EXERCISE SET -
(a) According to sherry's post in the forum thread, under what weather conditions did her last two not want to go out? List every one.
(b) In the forum thread, what does Sasha do when she wants out?
(c) Copy word for word the stretch of the forum thread from "## michellerobison (Dec" through "the most vocal.".

TEXT SEGMENT -
________________________
I have the bells that hang on the doorknob. The girls would use it at the house in Houston - Lou has always done the jump and spin when he needs to go out. The girls won't use the bell here but I guess it's because Lou has me trained so well and wants out all the time, I swear he'd be an outside dog if I let him. All that to say, we go out a lot, sometimes just to come in and go out again! Lol


----------



## michellerobison (Dec 17, 2009)

Sasha scratches on the gate when she wants out and she'll sass me..The others don't do too much to tell if they have to potty,unless we're in the same room they will go back and forth to the door, but Sasha is the most vocal.


----------



## sherry (Jan 4, 2013)

Maggie is just adorable! And so smart:HistericalSmiley::HistericalSmiley:, as in smarter than you! I have never had a fluff that did not train me well!:blush: My last two wanted in and out and in and out! Exhausted me! And of course they didn't want to go out if it was raining, too cold, too hot or snowing! That is why we are potty pad trained here.


----------



## luvsmalts (Oct 21, 2008)

Ha,ha, she's such a cute little stinker!


----------



## Trisha (Aug 8, 2014)
________________________
INFORMATION PROVIDED -

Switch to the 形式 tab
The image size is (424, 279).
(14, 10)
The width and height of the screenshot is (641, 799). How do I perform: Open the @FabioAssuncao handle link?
________________________
EXPECTED ANSWERS -
(a)
- Raining
- Too cold
- Too hot
- Snowing

(b) She scratches on the gate and sasses her owner.

(c)
## michellerobison (Dec 17, 2009)

Sasha scratches on the gate when she wants out and she'll sass me..The others don't do too much to tell if they have to potty,unless we're in the same room they will go back and forth to the door, but Sasha is the most vocal.